- _Dataset_
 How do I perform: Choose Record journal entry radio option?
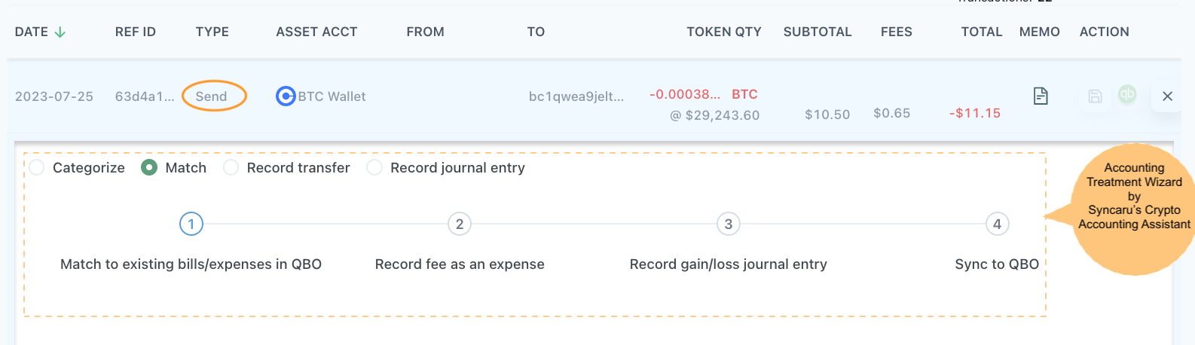coord(374,167)
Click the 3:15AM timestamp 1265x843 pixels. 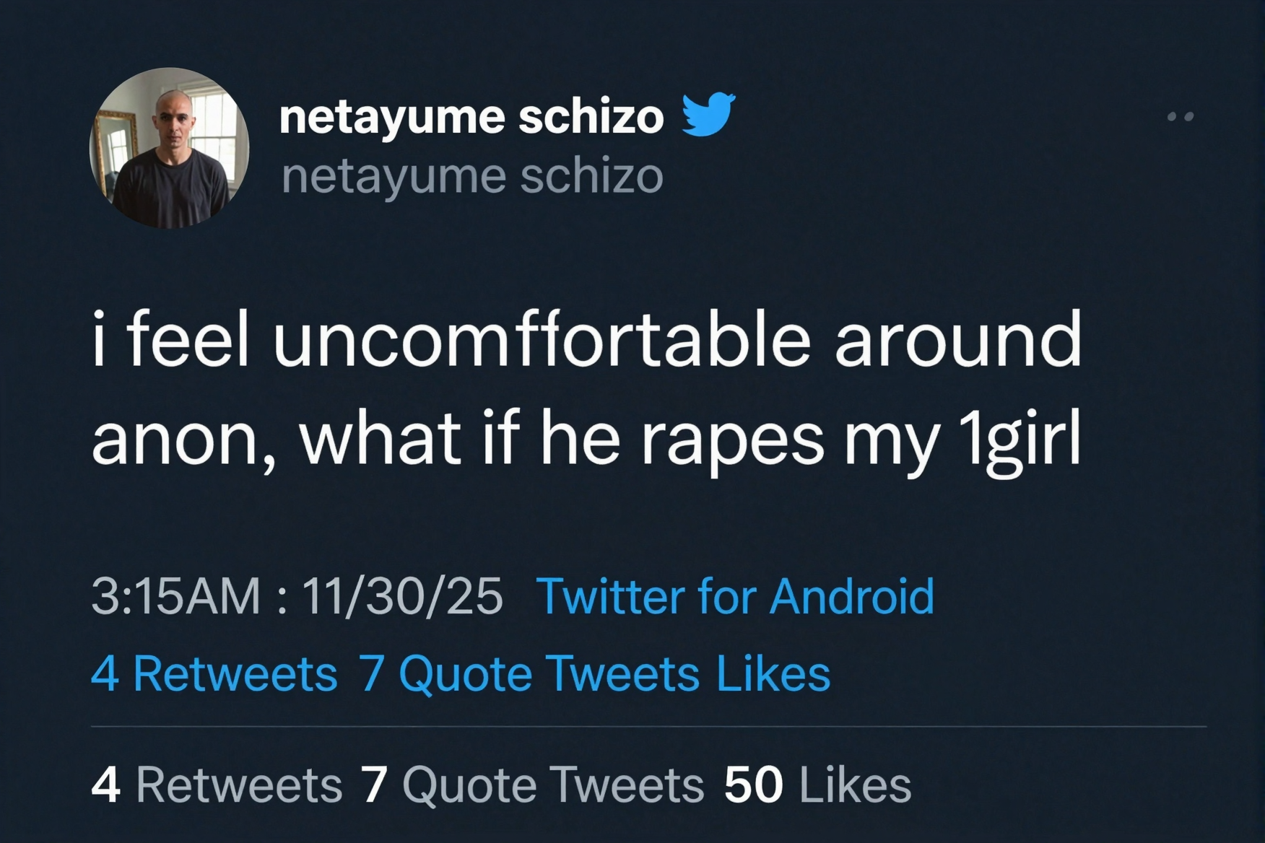pyautogui.click(x=175, y=597)
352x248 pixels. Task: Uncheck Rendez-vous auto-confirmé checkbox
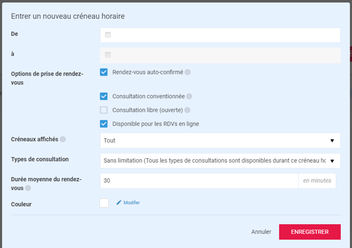coord(104,72)
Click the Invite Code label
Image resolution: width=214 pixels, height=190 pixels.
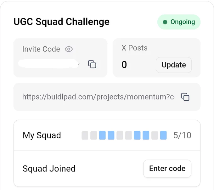(41, 49)
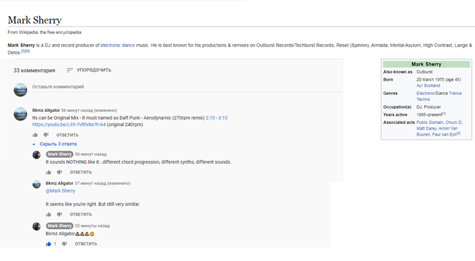Screen dimensions: 475x261
Task: Like the "It seems like you're right" reply
Action: [x=48, y=214]
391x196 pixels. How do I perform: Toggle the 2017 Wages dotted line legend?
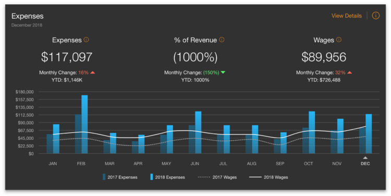pyautogui.click(x=217, y=177)
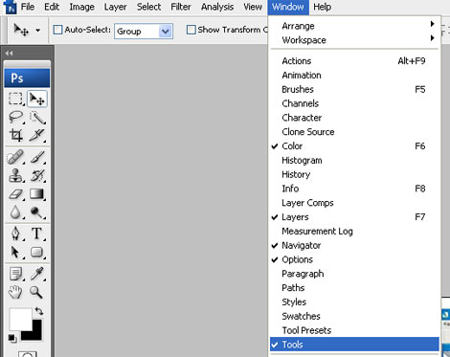Pick the Clone Stamp tool
The image size is (450, 357).
pos(15,175)
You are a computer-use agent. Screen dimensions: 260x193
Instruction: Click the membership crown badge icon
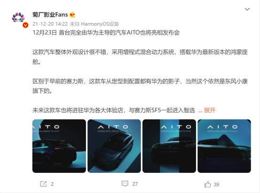72,15
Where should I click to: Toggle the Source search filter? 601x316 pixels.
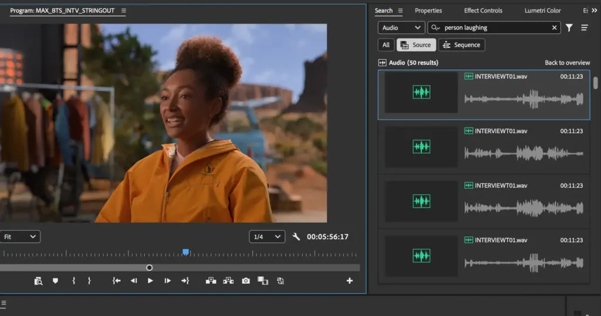tap(416, 45)
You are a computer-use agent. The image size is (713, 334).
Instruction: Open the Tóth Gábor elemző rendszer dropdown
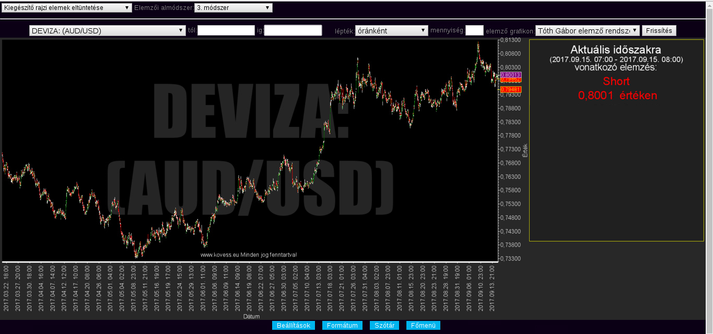(x=587, y=30)
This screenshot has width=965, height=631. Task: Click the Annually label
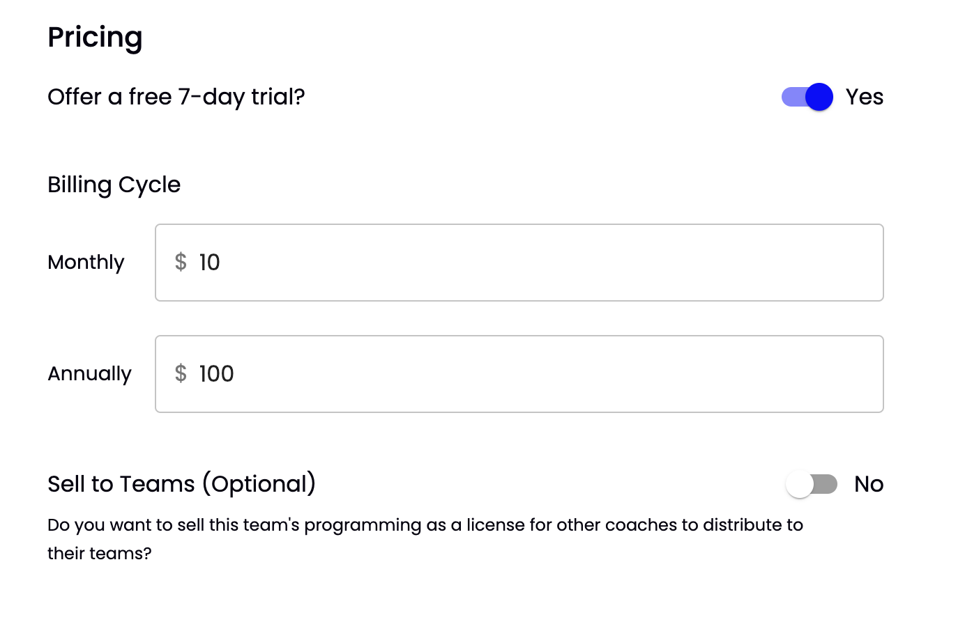tap(89, 374)

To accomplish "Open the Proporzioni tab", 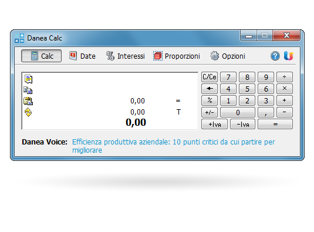I will (x=177, y=56).
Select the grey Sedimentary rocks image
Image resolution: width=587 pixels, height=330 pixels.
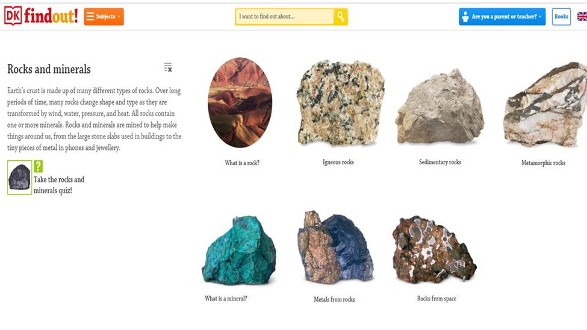coord(440,107)
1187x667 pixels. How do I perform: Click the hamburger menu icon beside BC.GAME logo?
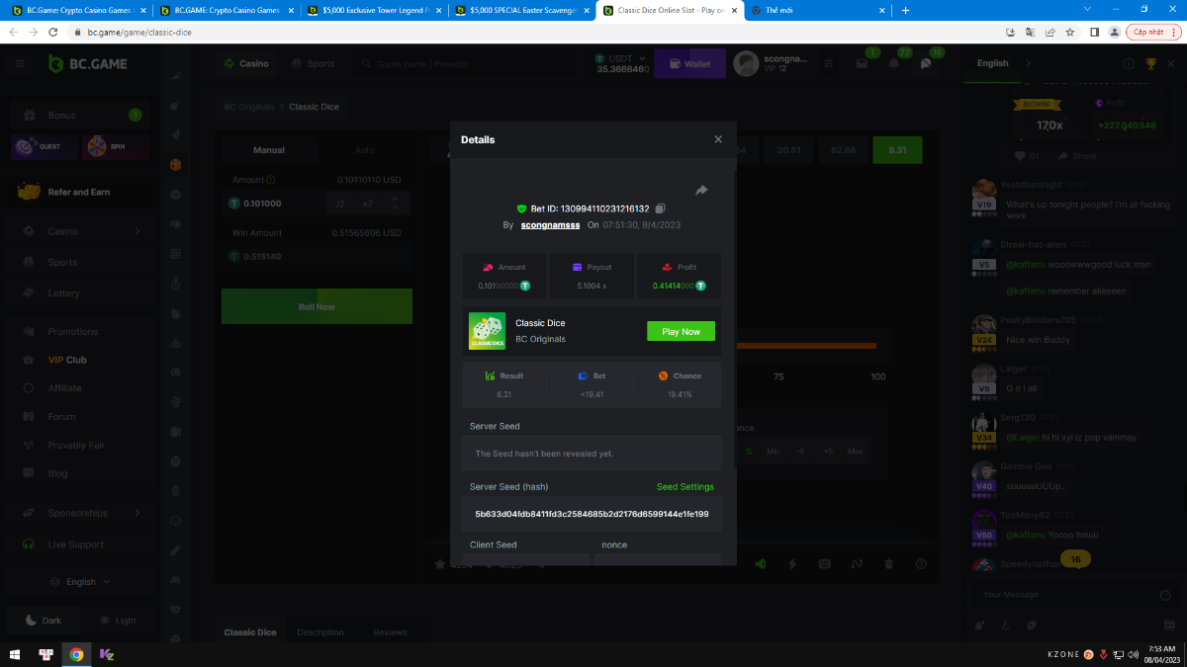pyautogui.click(x=20, y=64)
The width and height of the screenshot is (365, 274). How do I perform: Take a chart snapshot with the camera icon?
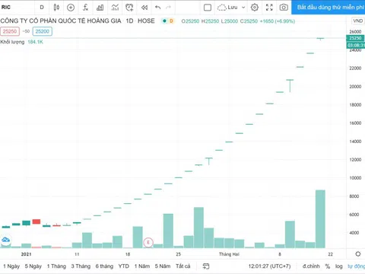[284, 8]
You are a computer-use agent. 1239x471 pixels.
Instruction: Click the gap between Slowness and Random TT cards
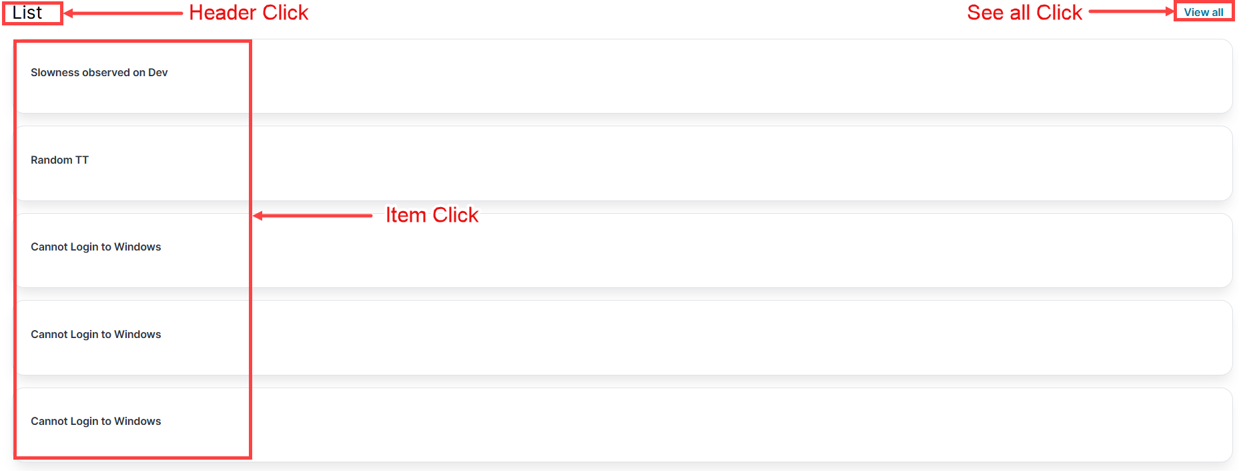(x=734, y=120)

- _Task to carry out_
Only the lines containing the string "agent" are needed; pull them out of the records.

- _Solution to the exercise_
You are a computer-use agent. Screen dimensions: 260x193
You are a computer-use agent. The image size is (713, 334).
You are a computer-use agent. 1239x471 pixels.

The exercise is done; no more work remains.